Yaklaşık 4 yıldır safran üretimi yapan Hasan Artan da özellikle son dönemde taleplere yetişemediğini belirtti. Artan, "4 yıldır safran üreticiliği yapıyorum. Ekim süreci ağustostan başlayıp eylülün başına kadar devam ediyor. Verim ekimin ortasından kasımın ortasına kadar devam ediyor.
Geliri çok yüksek, oldukça pahalı bir bitki. Biraz zorlukları var üretimde ama memnunum. Çok geri dönüş alıyoruz safran için. Türkiye'nin her tarafından soğan talep ediliyor. Ben bu sene taleplere yetişemedim açıkçası çünkü çok istek oldu" diye konuştu.
"ÇARE DOĞAYA DÖNÜŞ"
Türkiye'de devam eden yerli atalık tohum üretiminin önemine değinen Edirne Belediye Başkanı Recep Gürkan da, "Bugün artık günümüzde bu kadar çok hibrit dediğimiz ama aslında ne olduğunu bilmediğimiz ürünler piyasadayken, yerli atalık tohumların öne çıkarılması bizim için çok kıymetli çalışmalar.

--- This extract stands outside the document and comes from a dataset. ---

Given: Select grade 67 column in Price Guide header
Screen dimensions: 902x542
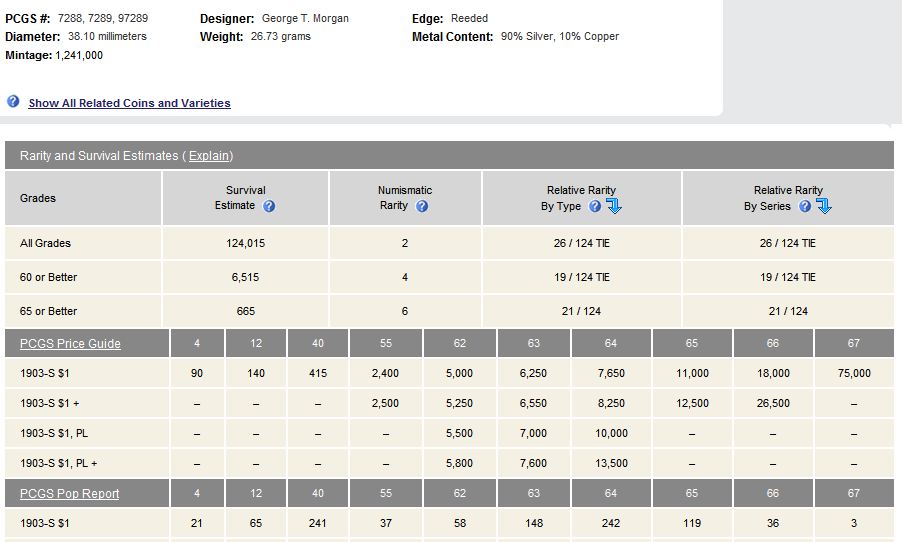Looking at the screenshot, I should point(854,343).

Bu bağlamda biz de Edirne Belediyesi olarak kurduğumuz Cumhuriyet Çiftliği ile Trakya Tarımsal Araştırma Enstitüsü'nün bilgisinden, deneyiminden yararlanıyoruz.

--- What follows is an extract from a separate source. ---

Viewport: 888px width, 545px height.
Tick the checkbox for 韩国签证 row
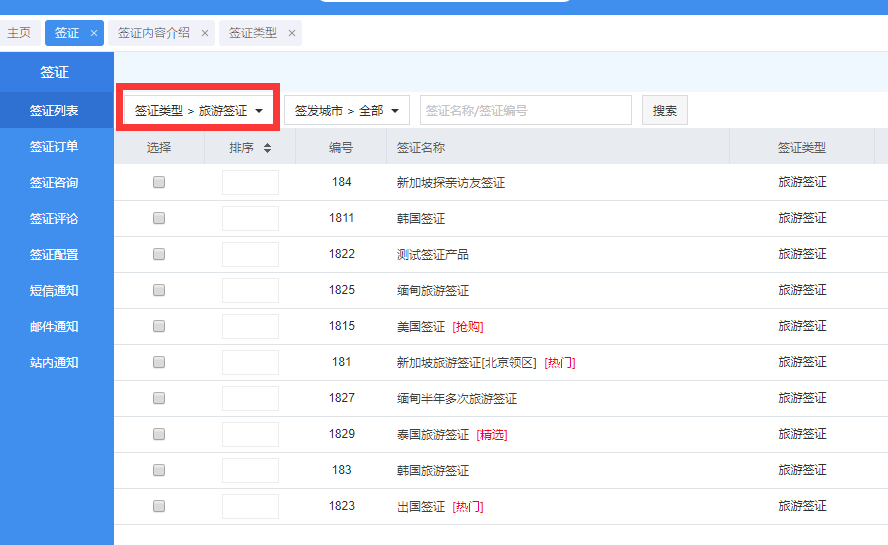[x=159, y=219]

Amacımız ortak. Amaç insanlığın daha sürdürülebilir ve daha sağlıklı gıdalarla beslenmesini sağlamak. İnsanlar, doğadan ne kadar uzaklaşırsa ilaçlara ihtiyacının da o kadar arttığını görüyorlar. Yani çare, yine doğaya dönüş" diye konuştu.
"ÇEŞİTLERİ ÇOĞALTMAK İSTİYORUZ"
Edirne Ziraat Odası Başkanı Hüseyin Arabacı ise üreticinin enstitü bünyesinde kurulan bahçeden yararlanıp çeşitlilik oluşturabileceğini belirtti. Arabacı, "Burada 55 çeşit var. Bu çeşitleri daha çoğaltmak ve üreticilerin bu çeşitleri kullanarak ülke ekonomilerine katkı sağlamalarını sağlamaya çalışıyoruz.
İnşallah burada çeşitleri görüp, hangi çeşitlerin bölgemize uygun olduğunu görüp ekilişlerini yapmak istiyoruz. Bizler zaten Ziraat Odası olarak o çeşitler üzerine de gerekli desteği verip üreticilerimize hem alım hem de satım garantisi vereceğiz" ifadelerini kullandı.